# PROBLEM TO SOLVE
From the entries below, pull out each line that contains the word "Expand" and copy it in full.
** start ROWS **
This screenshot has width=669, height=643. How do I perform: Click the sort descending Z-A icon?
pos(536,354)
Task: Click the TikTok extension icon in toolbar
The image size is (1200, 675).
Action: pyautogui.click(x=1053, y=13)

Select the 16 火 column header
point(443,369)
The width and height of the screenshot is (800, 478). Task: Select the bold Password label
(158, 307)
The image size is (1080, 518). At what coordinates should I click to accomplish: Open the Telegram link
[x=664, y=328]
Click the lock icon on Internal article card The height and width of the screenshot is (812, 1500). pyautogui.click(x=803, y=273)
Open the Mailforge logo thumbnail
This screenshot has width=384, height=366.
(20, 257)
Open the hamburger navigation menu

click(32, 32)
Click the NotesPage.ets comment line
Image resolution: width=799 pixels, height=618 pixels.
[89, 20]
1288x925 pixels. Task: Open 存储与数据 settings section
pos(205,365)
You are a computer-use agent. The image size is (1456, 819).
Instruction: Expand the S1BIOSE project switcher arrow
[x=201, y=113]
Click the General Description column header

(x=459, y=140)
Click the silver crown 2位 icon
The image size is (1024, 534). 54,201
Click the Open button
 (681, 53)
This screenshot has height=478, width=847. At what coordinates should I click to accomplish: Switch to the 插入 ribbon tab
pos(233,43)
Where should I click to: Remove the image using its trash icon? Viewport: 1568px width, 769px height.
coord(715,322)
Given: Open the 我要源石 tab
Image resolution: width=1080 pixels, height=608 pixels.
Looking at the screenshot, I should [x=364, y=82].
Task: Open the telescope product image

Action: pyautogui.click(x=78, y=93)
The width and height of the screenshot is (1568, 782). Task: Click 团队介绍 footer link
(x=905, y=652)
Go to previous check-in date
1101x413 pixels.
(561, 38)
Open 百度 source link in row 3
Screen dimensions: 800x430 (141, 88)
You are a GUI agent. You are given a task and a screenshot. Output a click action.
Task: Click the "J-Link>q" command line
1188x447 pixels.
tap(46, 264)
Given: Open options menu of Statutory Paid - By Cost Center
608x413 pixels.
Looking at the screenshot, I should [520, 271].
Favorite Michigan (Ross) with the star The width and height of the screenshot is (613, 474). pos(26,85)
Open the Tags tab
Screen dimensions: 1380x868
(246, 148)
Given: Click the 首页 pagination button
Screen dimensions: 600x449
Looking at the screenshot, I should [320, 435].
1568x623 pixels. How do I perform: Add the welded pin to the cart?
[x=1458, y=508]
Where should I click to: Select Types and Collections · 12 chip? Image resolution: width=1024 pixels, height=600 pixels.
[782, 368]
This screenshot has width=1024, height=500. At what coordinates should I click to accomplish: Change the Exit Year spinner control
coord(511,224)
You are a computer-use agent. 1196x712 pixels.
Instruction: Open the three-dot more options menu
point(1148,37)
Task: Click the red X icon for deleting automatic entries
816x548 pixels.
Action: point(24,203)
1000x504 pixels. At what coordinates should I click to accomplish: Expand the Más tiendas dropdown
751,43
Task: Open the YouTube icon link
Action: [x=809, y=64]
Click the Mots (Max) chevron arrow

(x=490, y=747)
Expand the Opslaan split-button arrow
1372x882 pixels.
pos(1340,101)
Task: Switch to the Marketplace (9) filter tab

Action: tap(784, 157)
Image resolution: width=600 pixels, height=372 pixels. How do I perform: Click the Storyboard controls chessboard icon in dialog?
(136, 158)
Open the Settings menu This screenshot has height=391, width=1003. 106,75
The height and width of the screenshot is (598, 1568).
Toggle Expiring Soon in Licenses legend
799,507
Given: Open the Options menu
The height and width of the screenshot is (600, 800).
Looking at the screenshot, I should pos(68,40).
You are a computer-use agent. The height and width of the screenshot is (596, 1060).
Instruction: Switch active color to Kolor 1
** end ROWS **
# ANSWER TO THE EXERCISE
Instruction: Expand the S1BIOSE project switcher arrow
1000x504 pixels. At what coordinates should I click to accomplish: Expand the Más tiendas dropdown
Expand the Opslaan split-button arrow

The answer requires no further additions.